Hey gimmie a call, I have a few questions for you regarding this season.
I've always loved your equip. and if that Westshore Mall. Fellows readers This guy is GOOD, I live not to far from this site and he does AWSOME work, very detailed. Keep it up!

~Nick 
[email protected]
616-886-0388


----------



## sk187 (Dec 7, 2006)

nixray;503679 said:


> Hey is that Westshore Mall?????
> 
> Hey gimmie a call, I have a few questions for you regarding this season.
> I've always loved your equip. and if that Westshore Mall. Fellows readers This guy is GOOD, I live not to far from this site and he does AWSOME work, very detailed. Keep it up!
> ...


Wow, you should have seen the thread I posted this summer asking questions because the mall is really my first big snow plowing job, the members destroyed me because of my newbie questions.

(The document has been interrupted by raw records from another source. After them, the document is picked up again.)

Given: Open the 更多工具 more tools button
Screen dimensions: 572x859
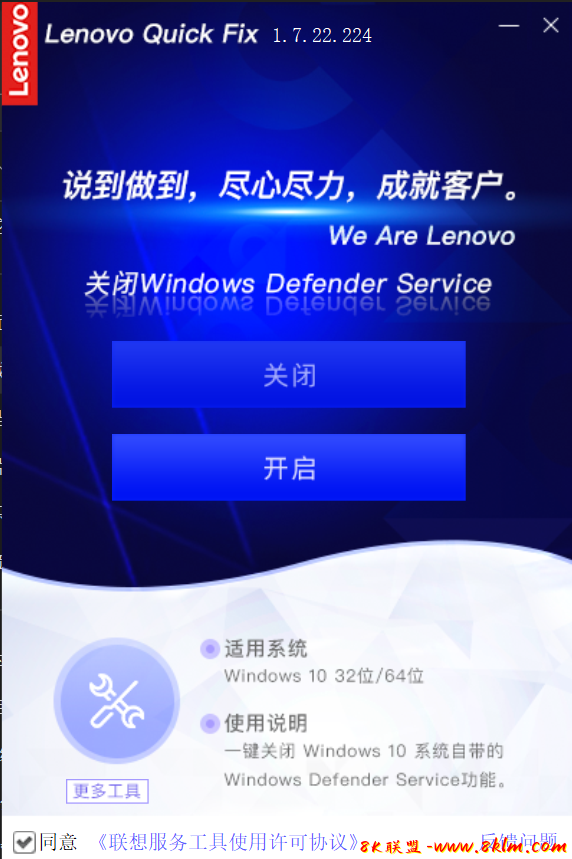Looking at the screenshot, I should (x=107, y=791).
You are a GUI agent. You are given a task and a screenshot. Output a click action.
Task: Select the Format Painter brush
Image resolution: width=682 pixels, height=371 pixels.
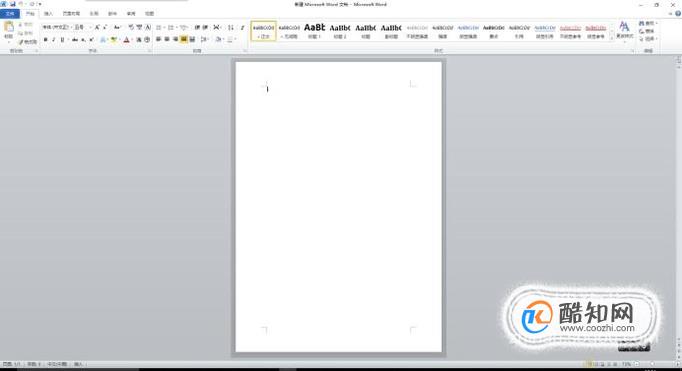(28, 42)
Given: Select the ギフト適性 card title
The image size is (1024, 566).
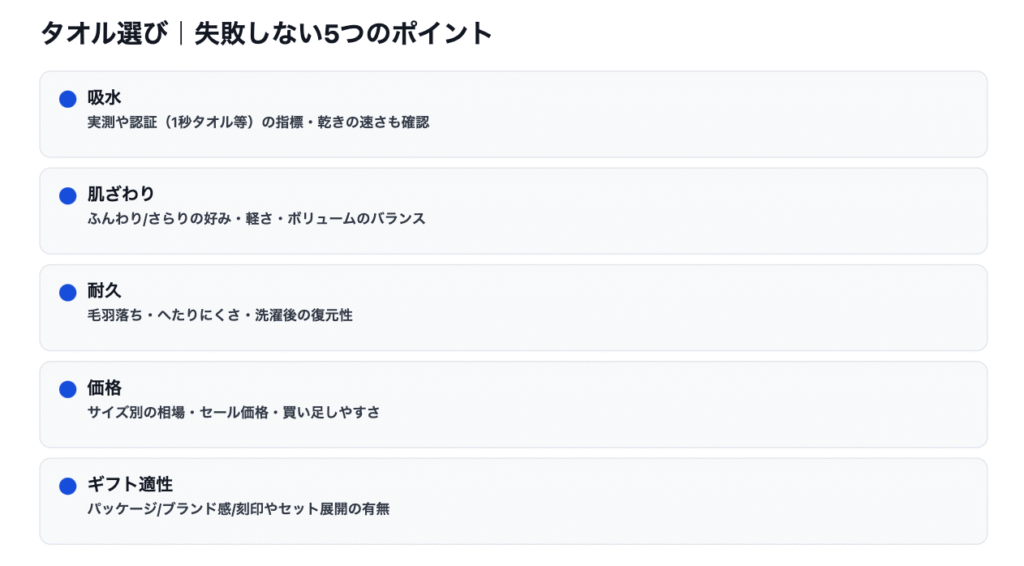Looking at the screenshot, I should [x=130, y=485].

The excavation side of our company has been around 25 years and we did all the excavation work on the west shore mall reconditioning.

Ill send you a email and if you want to call im more then happy to answer any questions.


----------



## nixray (Jan 31, 2008)

Hey would you send me another e-mail, (I lost yours) or call me I have a question regarding your staff, for this winter season.
Thanks
~NG
616-886-0388


----------



## framer1901 (Dec 18, 2005)

The mall looks great?? I was at Chuck e Cheese last nite with the kids - the main ring road is a sheet of ice. The outer road is nothing but snow pack. Windrowing that outer road may be great for you but screws the other business's .

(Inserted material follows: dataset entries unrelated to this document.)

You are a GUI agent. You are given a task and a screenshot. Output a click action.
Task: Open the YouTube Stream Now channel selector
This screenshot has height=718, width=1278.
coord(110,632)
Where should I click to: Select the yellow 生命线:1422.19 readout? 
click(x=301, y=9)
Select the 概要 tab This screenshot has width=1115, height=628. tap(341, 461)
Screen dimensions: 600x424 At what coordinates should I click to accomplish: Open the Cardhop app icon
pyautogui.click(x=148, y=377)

I see how you're doing it on the cheap - no salt. But, then again, maybe that's what the mall wants... 

The funniest thing is - they fired Clyde because of "service", although he pocketed a bunch of money that year (60% of a seasonal contract for 25% of the work). Clyde could have that place looking better during a three day lake effect binge than it has looked since his release.

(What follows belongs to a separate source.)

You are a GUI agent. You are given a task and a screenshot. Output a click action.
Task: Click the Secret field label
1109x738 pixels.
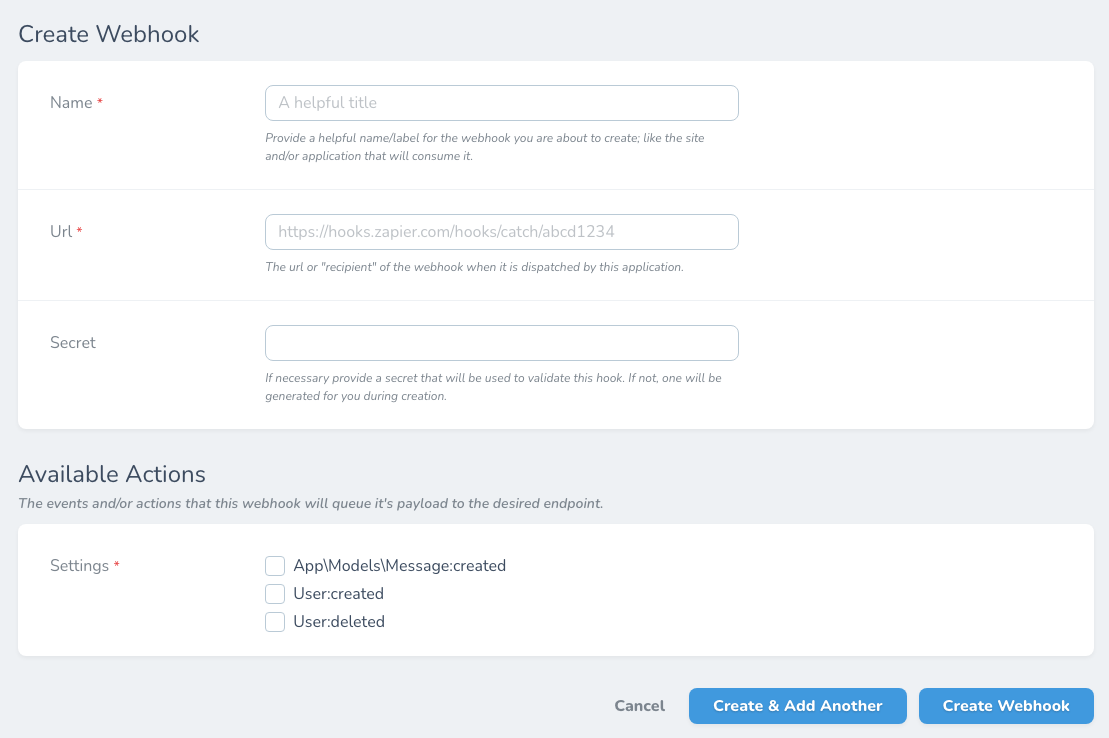tap(73, 343)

If the mall is happy, god bless ya, but if you were servicing it the way it has been in years past (namely the salting of ring roads) you'd be at a break even point come this Wednesday. 

IMO, the icy conditions there makes you look bad and won't look good in your porfolio when you shop for new customers. Look at the O'Charleys lot this year as compared to last year - absolutely no comparison.


----------



## sk187 (Dec 7, 2006)

framer1901;519359 said:


> The mall looks great?? I was at Chuck e Cheese last nite with the kids - the main ring road is a sheet of ice. The outer road is nothing but snow pack. Windrowing that outer road may be great for you but screws the other business's .
> 
> I see how you're doing it on the cheap - no salt. But, then again, maybe that's what the mall wants...
> 
> ...


To answer the question, yes the mall cut salt unless they order it and with the state/county taking my 100 reserved yards we are down to less then 10 yards.

Come inspect after a fresh plow with every island cut in every sidewalk plowed and salted.

You also have to note we do not plow unless 2+ inches have occurred and just the other day we had 1" that has turned to complete slop.

Next snow fall over 2" be my guest come over and inspect, ride along if you would like.

Sometime you deal with the businesses request, if it was up to me the lot would be black all winter.

We are also the company that did the mall reconstruction (excavation, pipe, parking...exct..).

Next who is Clyde? Last year had 2 contractors 1 ended up fired because of poor service and a employee braking into the mall, the other was a fill in and did good but costs to much.

I know the mall has never been plowed better as they have told me several times.

The ice and slop would be completely due to a 2" trigger and salt shortages in addition to mall budget.


----------



## framer1901 (Dec 18, 2005)

Salt is available. We've all been cut off but have made due thru other suppliers.

Seasonal contracts with a 2" push still require maintenance even when no snowfall.

Clyde = ELS, the guy that was fired. They say poor service, I and alot of others say it looked better. Break in?? They had a key - there are two sides to every story. The second guy that cost too much, Stosh. He cost too much due to the mall breaking a seasonal contract at the end of January with Clyde, paying 60% of the contract when he only plowed 25% of the yearly snowfall, then hiring Stosh by the hour to complete the year, paying Stosh 75% for the remaining work.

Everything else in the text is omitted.